Handle Skewed Data

an illustration on log and boxcox transformation to handle skewed data

A while ago, we discussed distributions of numeric columns. Depending on the types of analysis, sometimes a symmetrical distribution is preferred over a skewed one. So, in this post, I will go through a few ways to handle skewed data and make them symmetric. Now, let us not wait any more and start!

Symmetric and skewed distributions

To be exact, most of the times we do not just want a symmetric distribution, but rather a normal distribution, or Gaussian distribution. However, defining what a normal distribution is would go over the practical scope that I set for this blog. So, let us just call them symmetric distributions. To roughly determine symmetricities, we can look at data histograms. In a symmetric distribution, the majority of data should lie in the middle with a half on each side, and the two tails should have similar lengths while not too long. On the other hand, a skewed distribution has the majority of data leaned to one side with one tail being longer. From left to right below, we have a symmetric and a skewed distribution. Of course, we cannot expect perfect symmetricity in real world data, but a bit of flaws here and there is acceptable.

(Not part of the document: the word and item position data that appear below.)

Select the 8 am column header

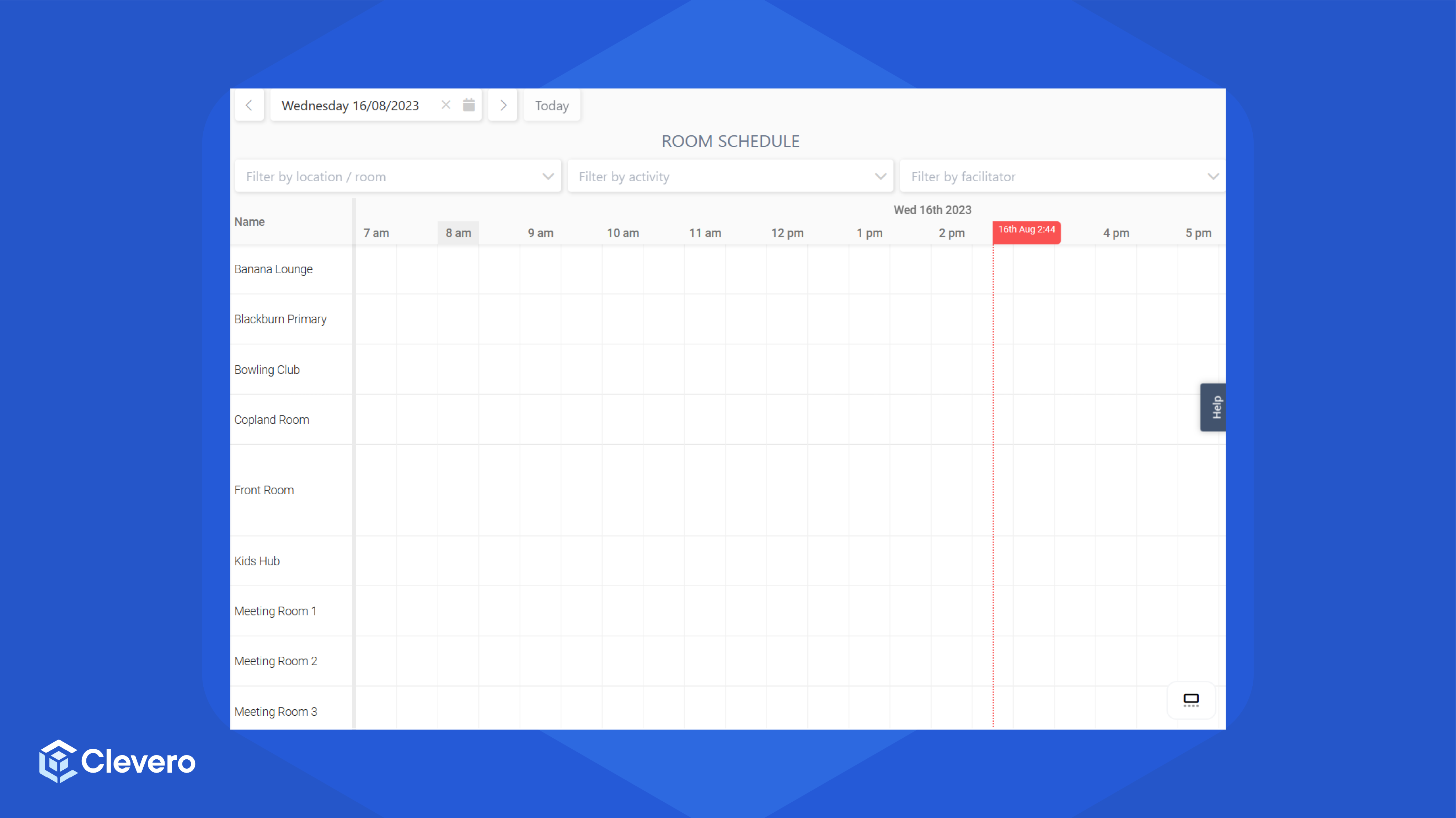[458, 233]
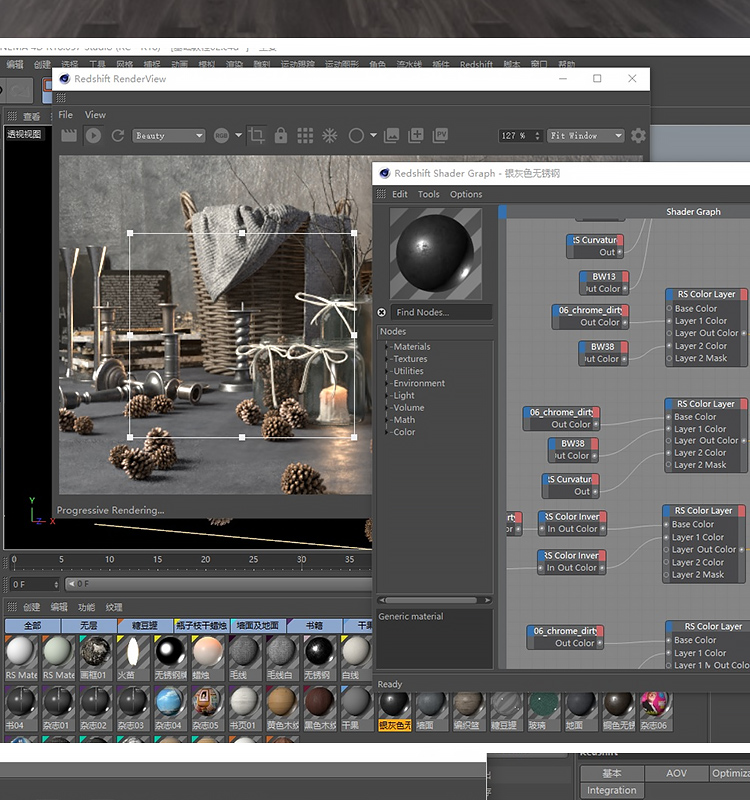The image size is (750, 800).
Task: Expand the Textures node category
Action: (410, 359)
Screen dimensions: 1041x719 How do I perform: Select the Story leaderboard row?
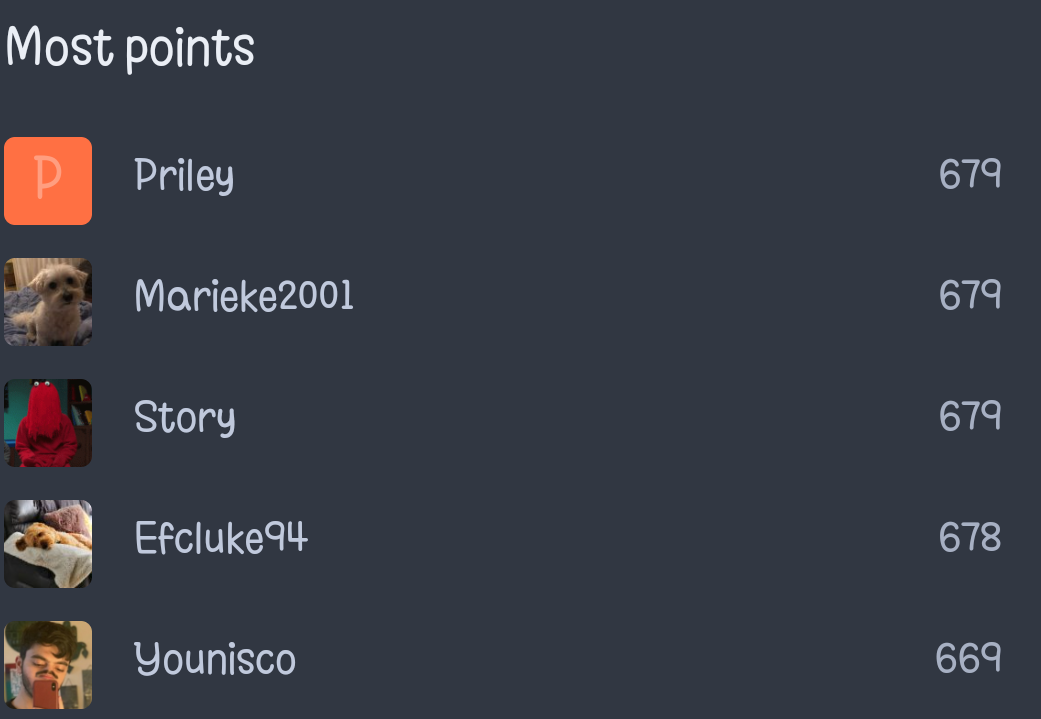(520, 423)
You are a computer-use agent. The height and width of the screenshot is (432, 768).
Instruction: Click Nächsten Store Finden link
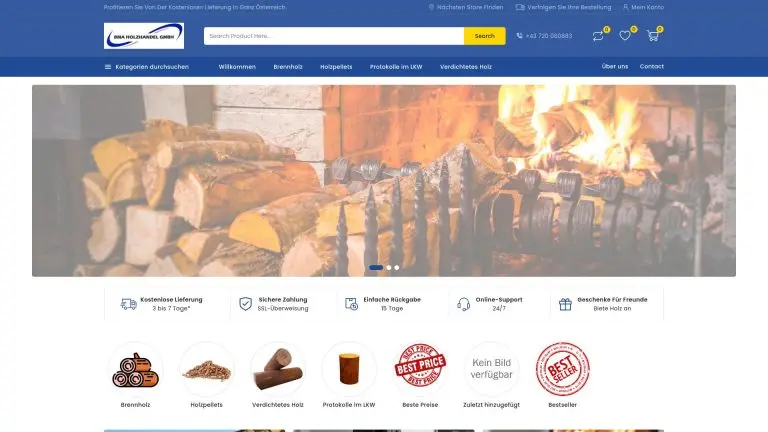[x=467, y=7]
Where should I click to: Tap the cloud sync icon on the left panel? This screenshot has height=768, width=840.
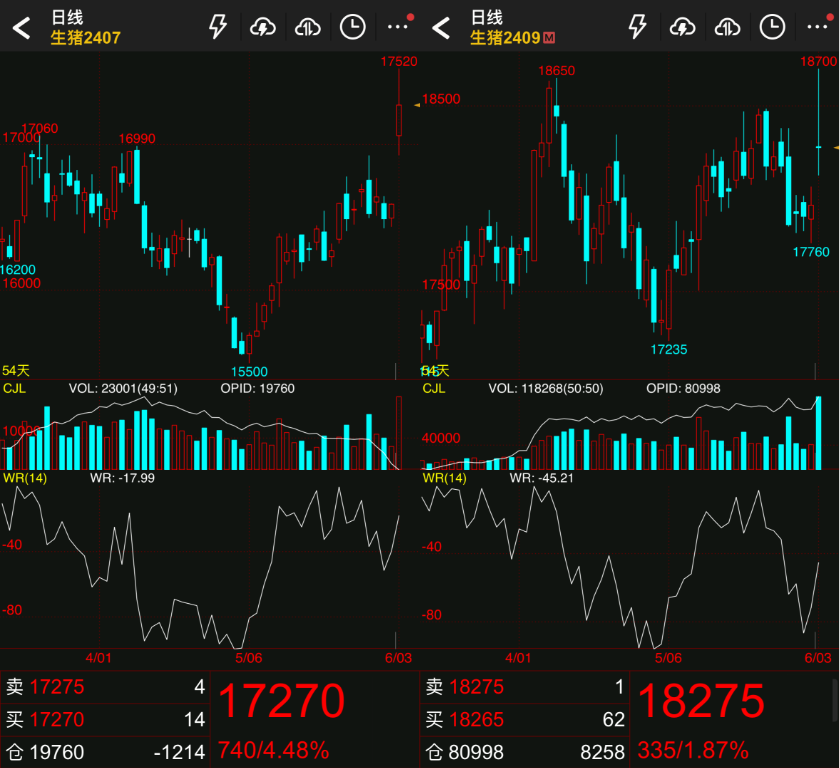[x=307, y=27]
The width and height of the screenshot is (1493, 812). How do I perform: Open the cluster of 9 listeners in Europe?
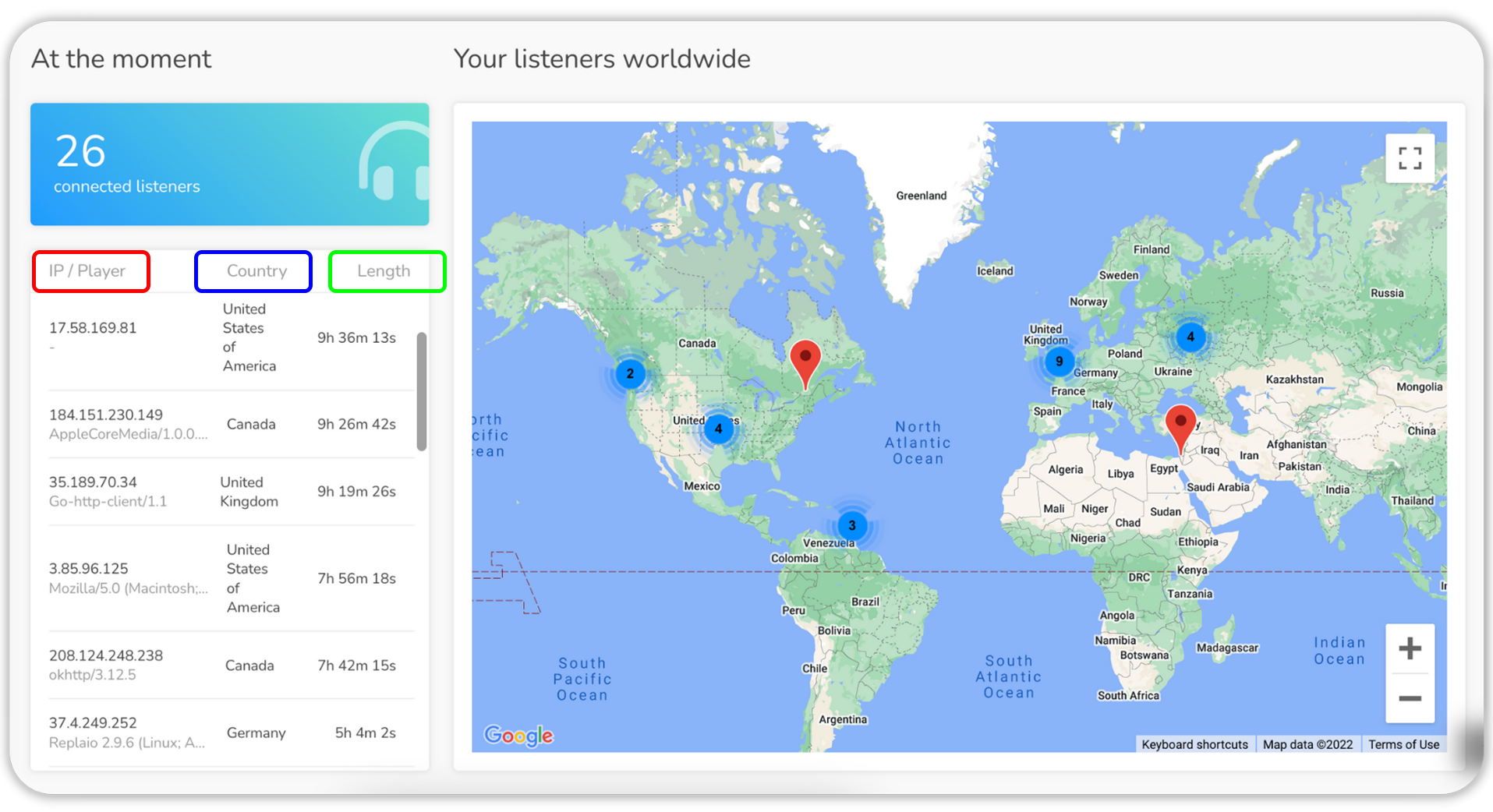[1059, 362]
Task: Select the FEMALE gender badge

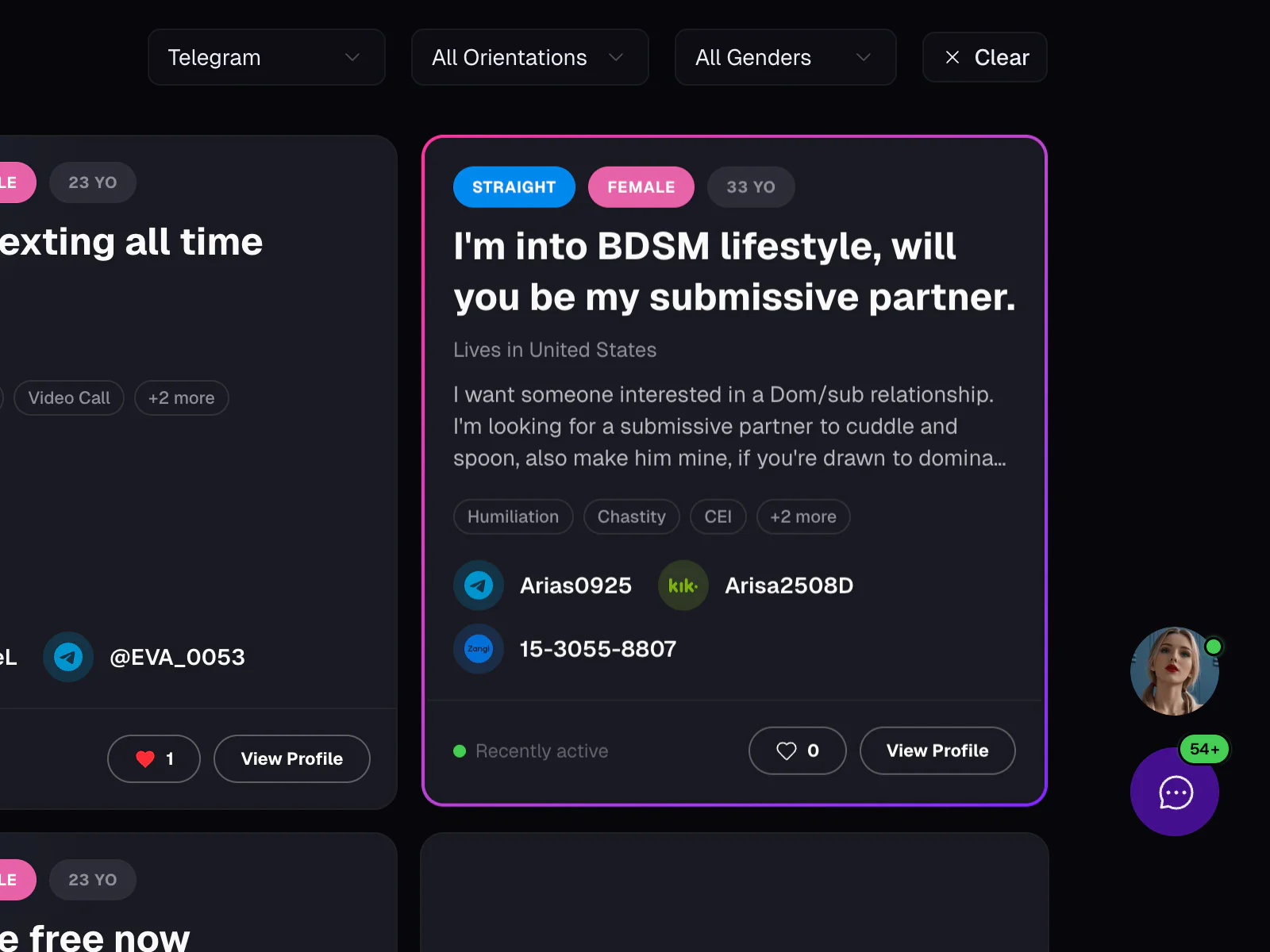Action: click(641, 187)
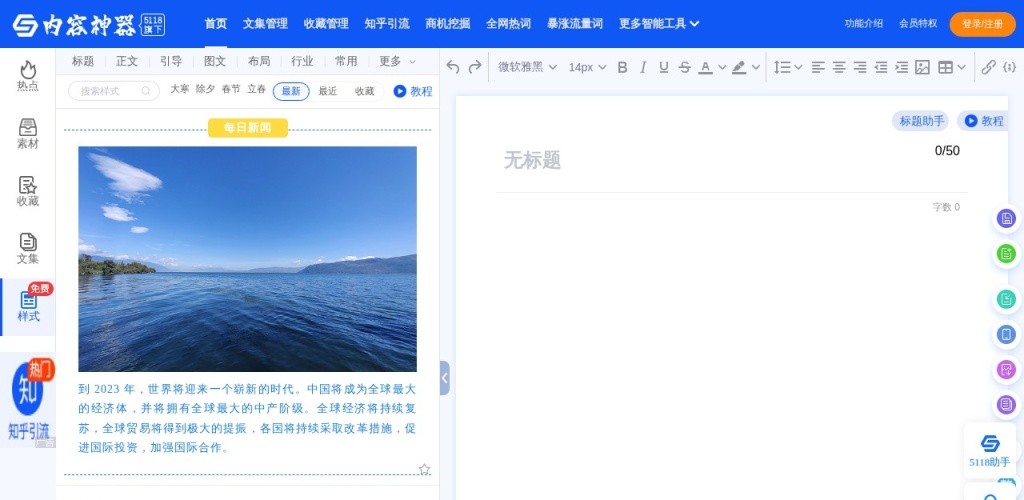
Task: Click the insert hyperlink icon
Action: pyautogui.click(x=988, y=67)
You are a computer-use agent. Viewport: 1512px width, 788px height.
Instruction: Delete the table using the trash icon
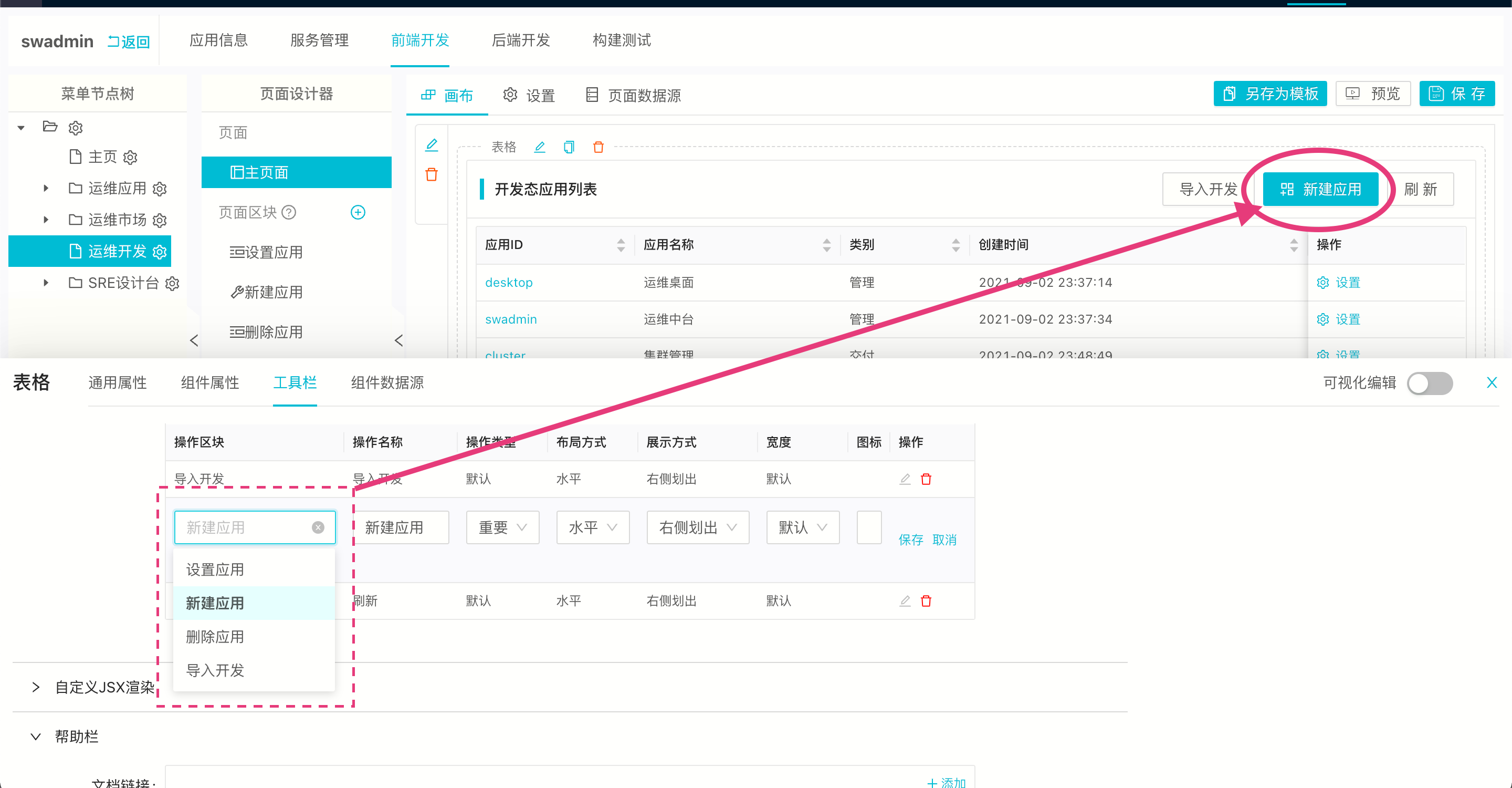(x=598, y=147)
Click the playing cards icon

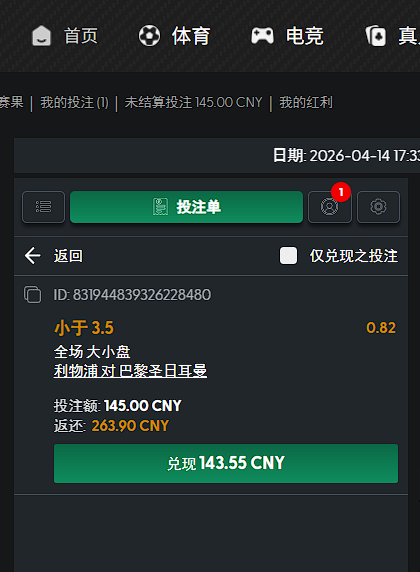tap(376, 36)
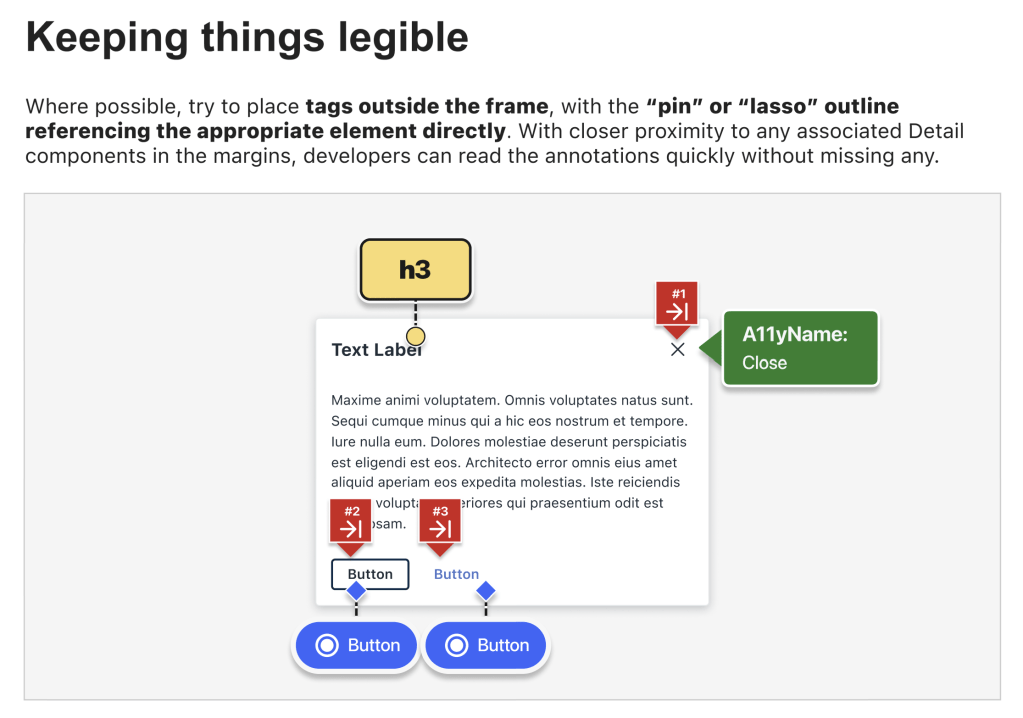Click the right blue pill Button label
The image size is (1023, 718).
coord(503,646)
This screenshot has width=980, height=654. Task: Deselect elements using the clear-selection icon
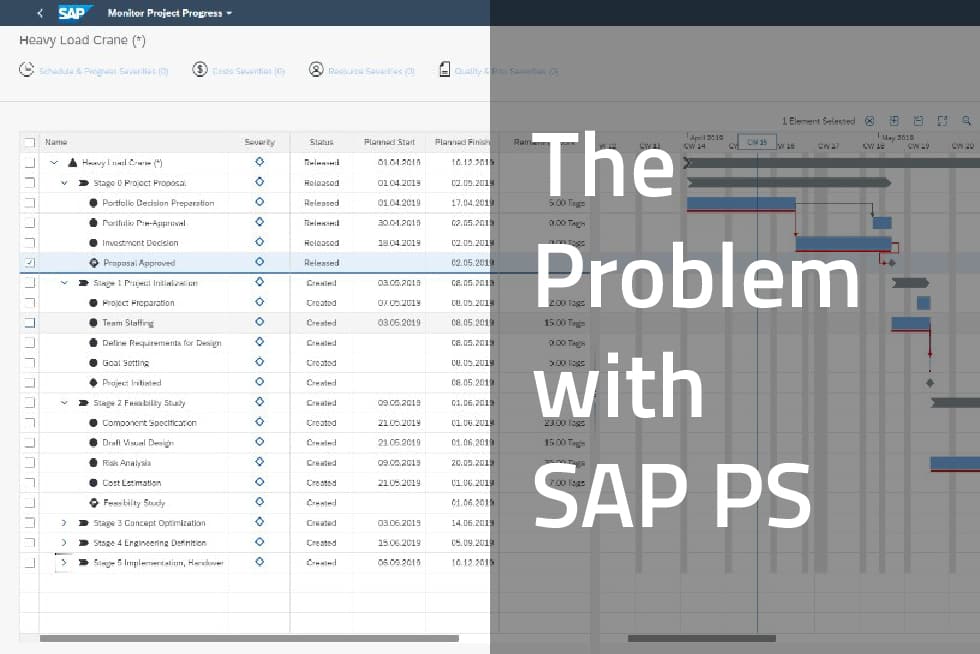[868, 120]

And why do we want symmetricity? To be brief, a lot analytical models rely on your data being normal, and the closer to normality a distribution, the better they behave. But then again, these are usually statistical models. If we work more with machine learning ones, these assumptions are less demanded. Regardless, it could be useful and easier for the models to learn if data distributions are not too extreme, so a bit transformation to handle skewed data will not hurt.

Data to demonstrate

In this post, I will use the students-skewed.csv data which has four skewed columns. The complete Jupyter notebook is available here, and you can download the data below. Back to Python, like usual, we start with importing the necessary libraries and read the data into a Pandas dataframe. Next, we examine the descriptive statistics and histograms to verify that all four columns are fairly to very skewed. So, next, we will discuss two ways to address this.

Log transformation

A log (natural logarithm) transformation is an easy way to handle skewed data, and it works quite well a lot of times. What do we do here? Well, we apply the logarithm function on the data, and that is it! In Python, we simply use numpy.log() and store the new data anywhere. As you can see, it takes one line of codes to perform the transformation. The other two lines are for plotting. In terms of result, log transformations is able to fix skewness in FamilyIncome and TutorSessions. However, The log versions of AccumCredit and GPA are still very skewed. For such difficult data, we can use a Boxcox transformation.

Boxcox transformation

Boxcox transformation is the general version of a log transformation with the formula below

new\_value = \dfrac{old\_value^\lambda - 1}{\lambda}

with λ (the greek character lambda) being a parameter that can be optimized to give the most possible normality. When λ is 0, Boxcox is set to a log transformation. In Python, we need to use the boxcox() function from the SciPy library. Do not worry if you have not install it though, SciPy is automatically installed along with NumPy. While the function can automatically chooses lambda for us, it is a bit unfortunate that boxcox() only works for one-dimensional vectors, so we need to write a loop to manually apply the transformation. An example in the students data is as below. Now you can see, all the distributions are more or less symmetric except for AccumCredit which still has some improvement regardless. So, if you absolutely want the closest to normality as possible, you can try this method.

Conclusion

In this post, we have learned two common tools for transform a skewed distribution into being more symmetrical. Again, the necessity of this transformation is dependent on the type of analysis that you are doing. They are more important in statistical ones whereas machine learning models are more flexible towards distributions. Now, I will end this post here. See you again soon!